--- Exercise requirements ---
Starting with the line that has "Task: Sort by Obrat column arrows" in the records below and ending with the line that has "Task: Open Electro ménager category menu", output those lines exactly and nothing more; omit the pictures.

--- Data provided ---

┄┄┄┄┄┄┄┄┄┄┄┄┄┄┄┄┄┄┄┄

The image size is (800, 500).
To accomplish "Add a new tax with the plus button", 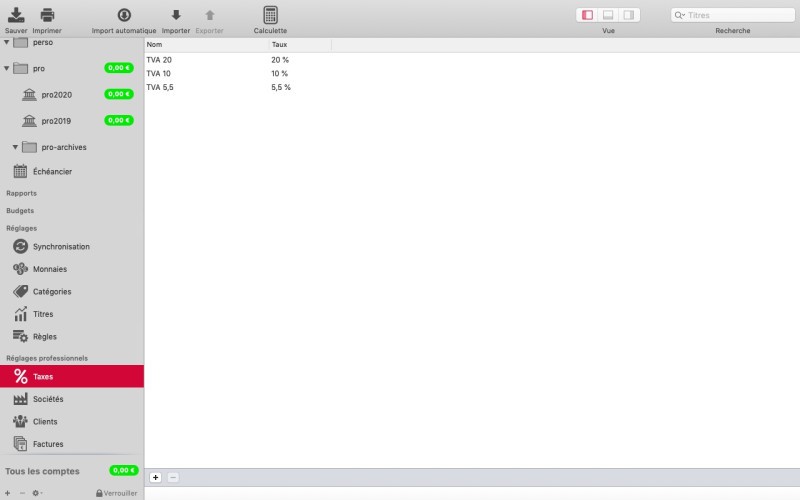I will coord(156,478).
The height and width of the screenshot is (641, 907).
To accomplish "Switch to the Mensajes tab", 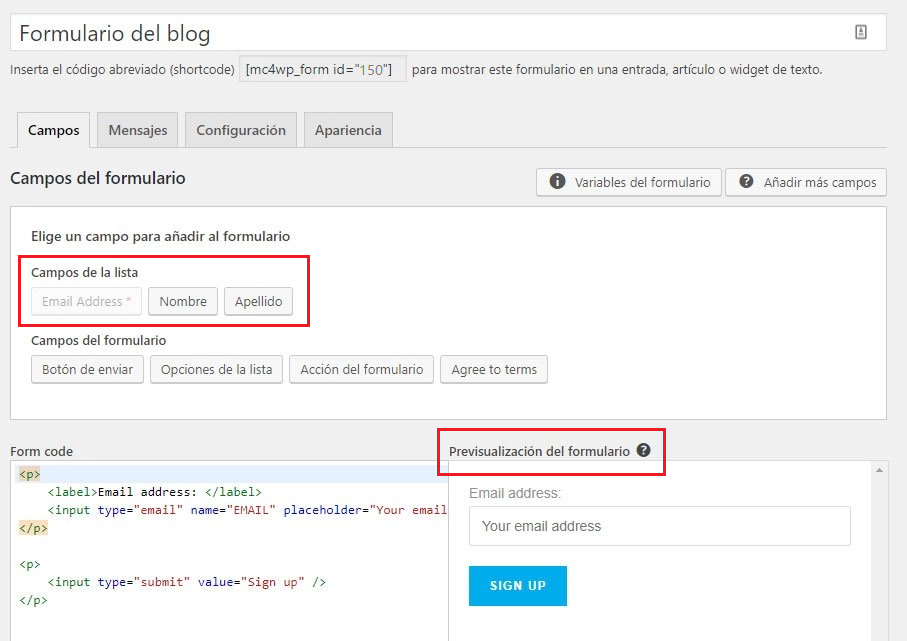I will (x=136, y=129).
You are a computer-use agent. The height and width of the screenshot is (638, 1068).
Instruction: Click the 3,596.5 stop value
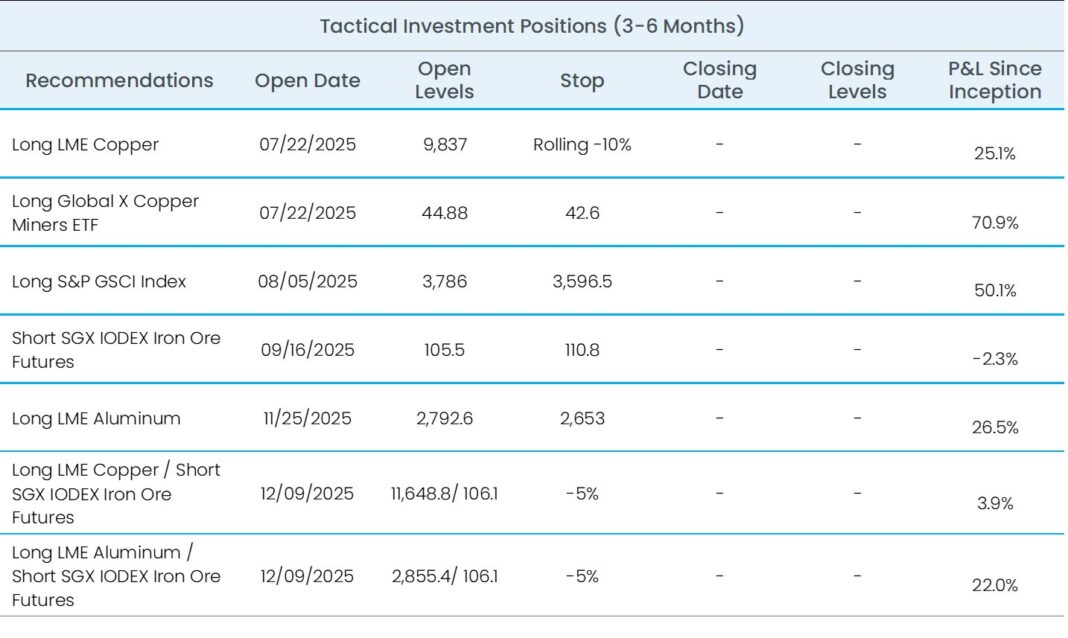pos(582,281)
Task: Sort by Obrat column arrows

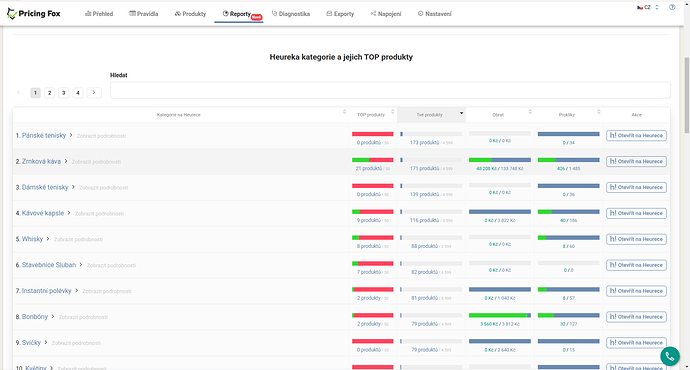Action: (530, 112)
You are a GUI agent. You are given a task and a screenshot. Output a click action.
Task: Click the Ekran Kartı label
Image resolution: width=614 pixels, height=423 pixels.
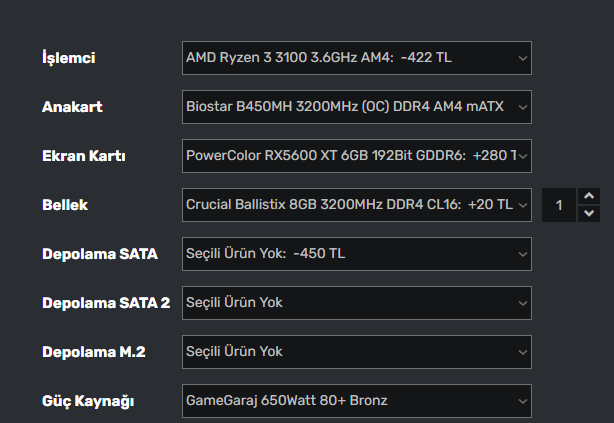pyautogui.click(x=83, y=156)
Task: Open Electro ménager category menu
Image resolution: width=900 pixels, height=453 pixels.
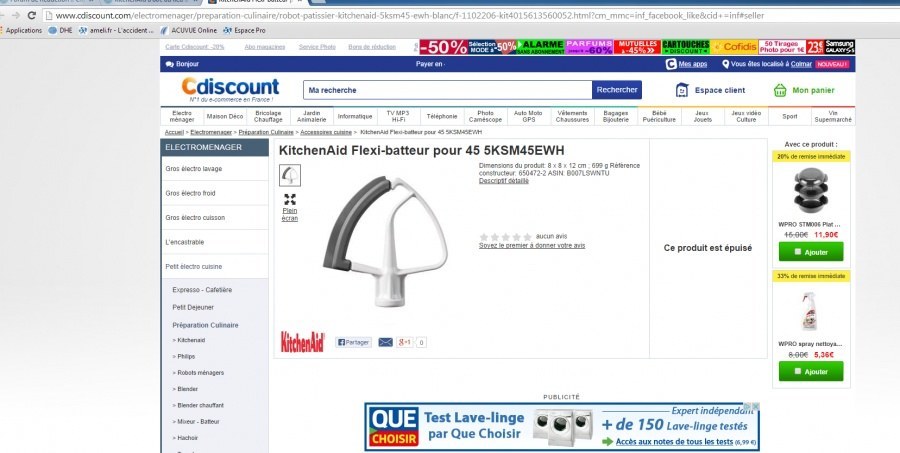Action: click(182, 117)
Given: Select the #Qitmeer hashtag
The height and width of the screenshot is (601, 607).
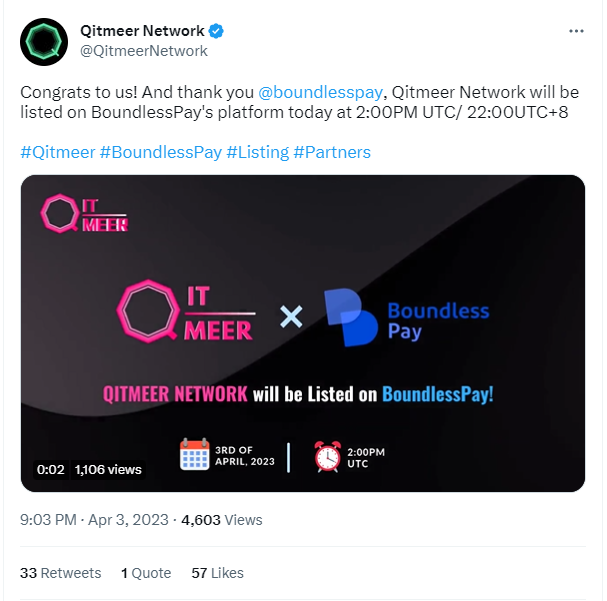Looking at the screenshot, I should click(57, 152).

┄┄┄┄┄┄┄┄┄┄┄┄┄┄┄┄┄┄┄┄

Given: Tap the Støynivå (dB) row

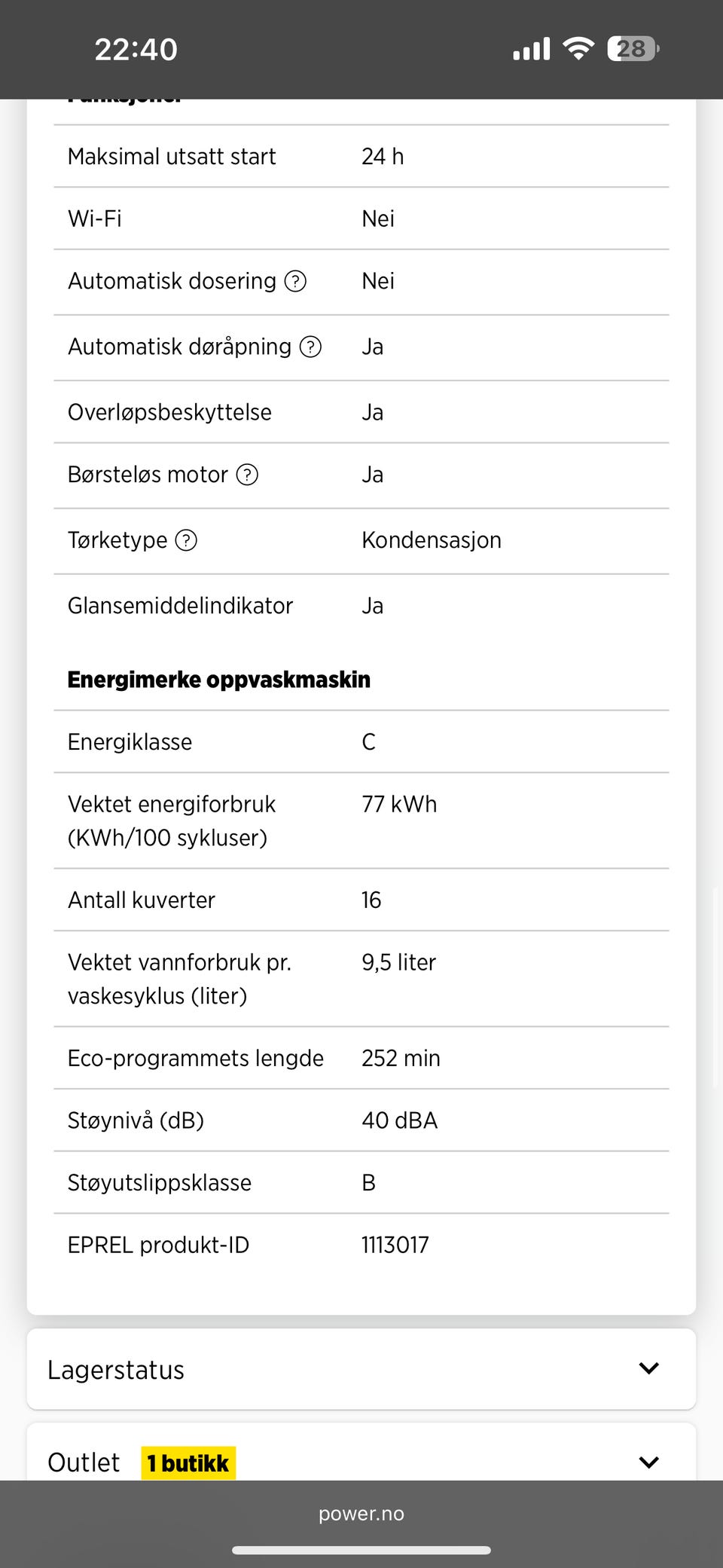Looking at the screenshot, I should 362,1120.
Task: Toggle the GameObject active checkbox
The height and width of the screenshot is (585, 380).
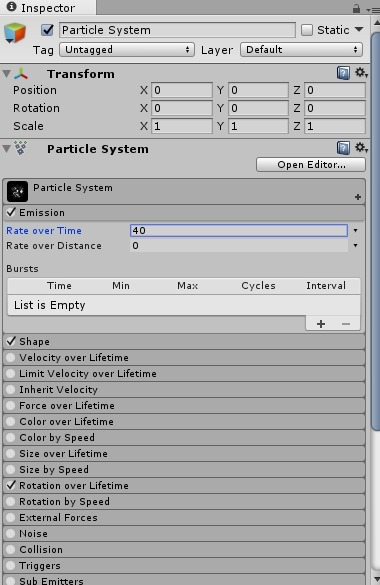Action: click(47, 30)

┄┄┄┄┄┄┄┄┄┄┄┄┄┄┄┄┄┄┄┄

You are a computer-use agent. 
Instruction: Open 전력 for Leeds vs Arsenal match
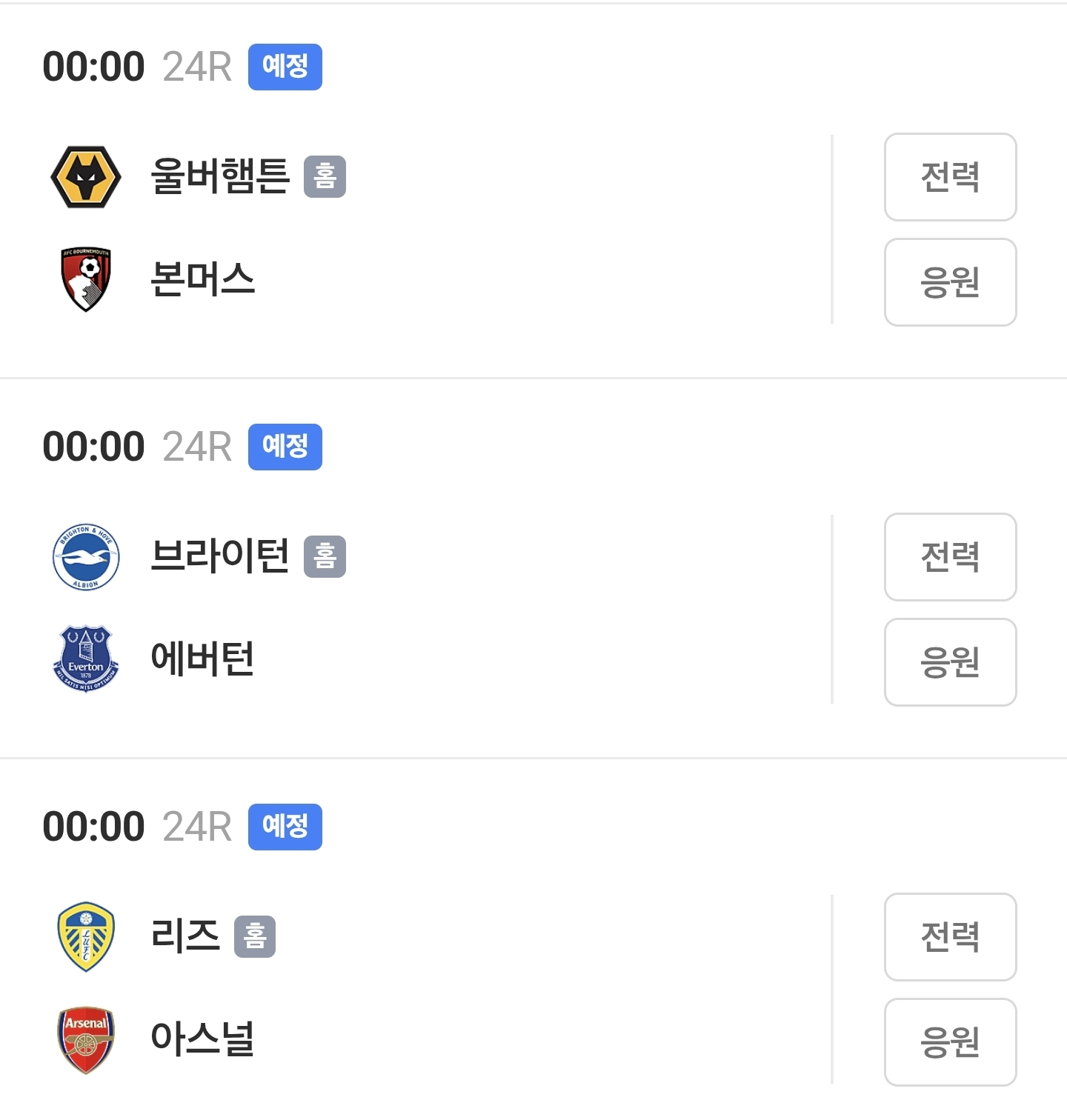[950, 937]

┄┄┄┄┄┄┄┄┄┄┄┄┄┄┄┄┄┄┄┄

--- Answer section ---
Task: Sort by Obrat column arrows

Action: (530, 112)
You are a GUI agent. You are given a task and a screenshot. Output a click action.
Task: Click the Ekran Kartı label
Image resolution: width=614 pixels, height=423 pixels.
pyautogui.click(x=83, y=156)
Task: Open Electro ménager category menu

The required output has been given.